If voting for your country president went down like this, those hanging chads in Florida and dead people voting would be the least of the corruption.   This is outright vote sliding and shows the CONTINUED reason that any who wants traction on LET/LEB must create multiple front companies, especially where you are not the house brand.


----------



## drmike

Fliphost said:


> Hmm, interesting guess that means Cloudshards + Fliphost votes will combine


If the counting folks are being consistent, yes.

I am wondering if they count ChicagoVPS (CVPS) + GreenValueHost (GVH) since this intricate financial interest by the house in both.


----------



## MannDude

Meh, oh well. That's why that place is... that place.


----------



## Awmusic12635

drmike said:


> If the counting folks are being consistent, yes.
> 
> I am wondering if they count ChicagoVPS (CVPS) + GreenValueHost (GVH) since this intricate financial interest by the house in both.
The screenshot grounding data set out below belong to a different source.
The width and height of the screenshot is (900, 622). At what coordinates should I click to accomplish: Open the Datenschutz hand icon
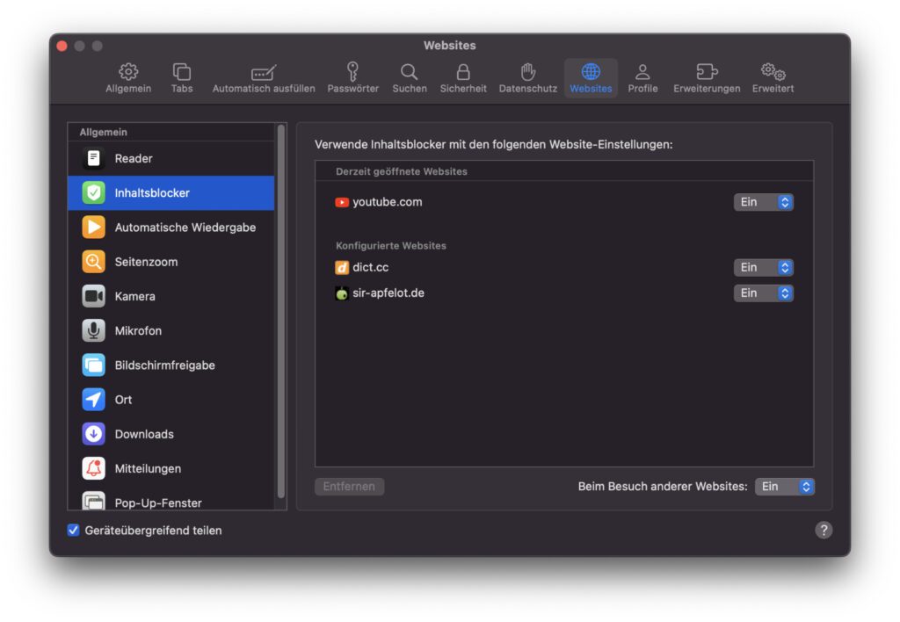(527, 72)
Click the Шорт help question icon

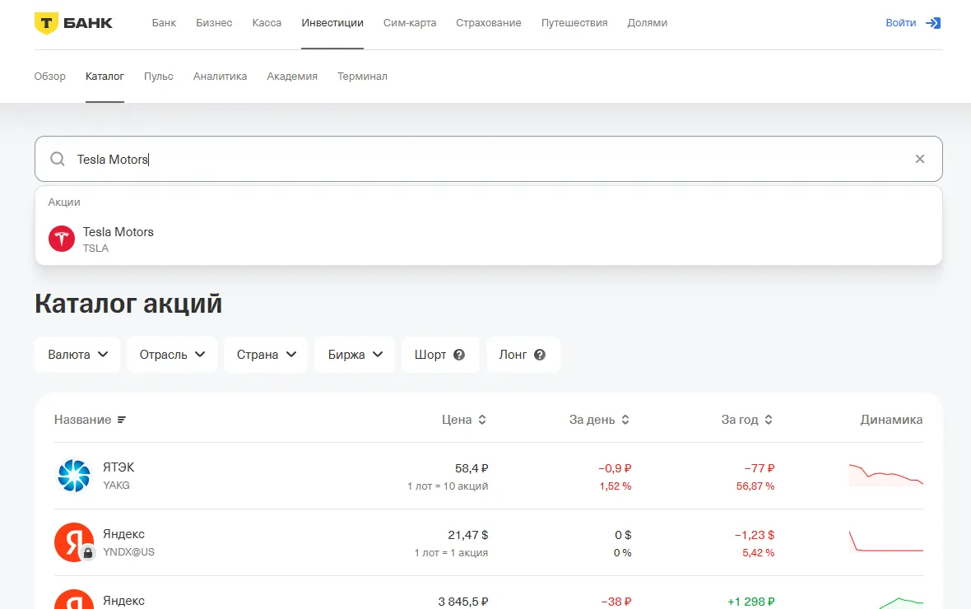pyautogui.click(x=459, y=355)
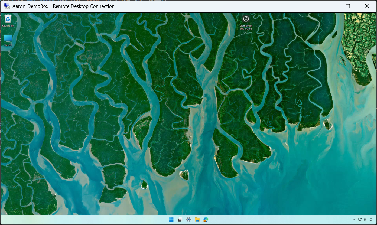
Task: Open File Explorer from the remote taskbar
Action: click(197, 220)
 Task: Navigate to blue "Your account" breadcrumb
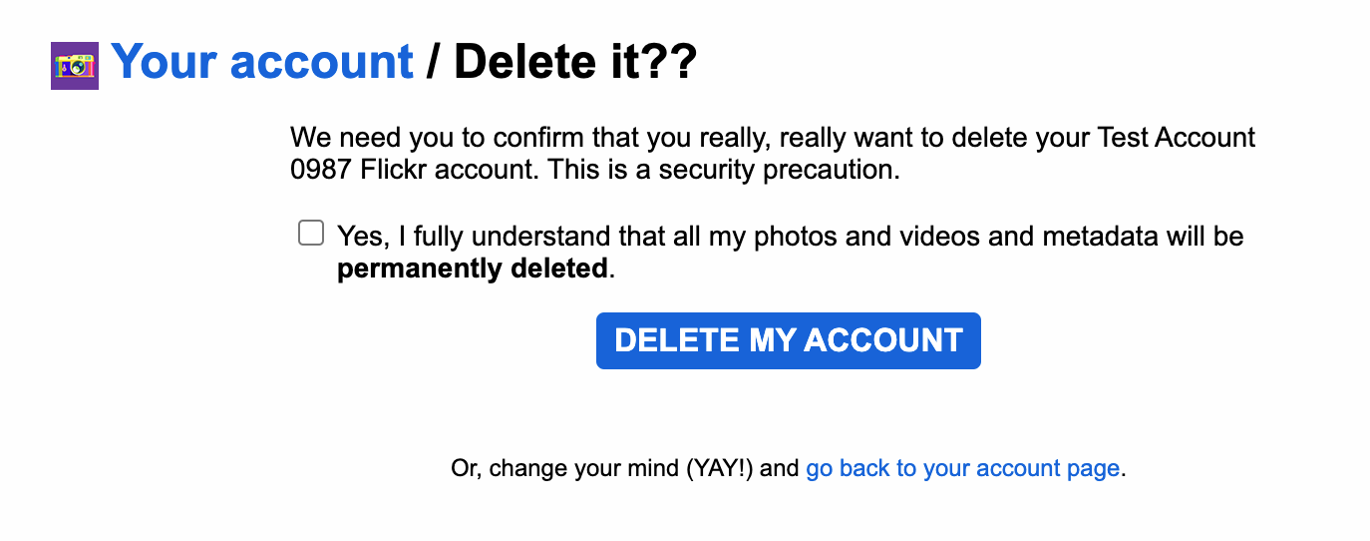[x=262, y=62]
Just curious, would you happen to have the CS numbers?


----------



## drmike

Fliphost said:


> Hmm, interesting guess that means Cloudshards + Fliphost votes will combine


So under the logic applied in Liam's post = yes = combo happy meal for Cloudshards + Fliphost.


Provider Points Votes
Cloudshards 10 4
Fliphost 21 13
------------------------------------------
31 17


By themselves CloudShards ranked 28th and Fliphost 10th.

Combined = 31 points.  Same amount as-is for Digital Ocean which is 7th. 

So combo company = 7th (absent comboing votes for other companies).


----------



## Awmusic12635

drmike said:


> So under the logic applied in Liam's post = yes = combo happy meal for Cloudshards + Fliphost.
> 
> 
> Provider Points Votes
> Cloudshards 10 4
> Fliphost 21 13
> ------------------------------------------
> 31 17
> 
> 
> By themselves CloudShards ranked 28th and Fliphost 10th.
> 
> Combined = 31 points.  Same amount as-is for Digital Ocean which is 7th.
> 
> So combo company = 7th (absent comboing votes for other companies).


Awesome thanks


----------



## Aldryic C'boas

I still can't read that name without thinking 'Cloudsharts'


----------



## drmike

Now one of my big points with this is....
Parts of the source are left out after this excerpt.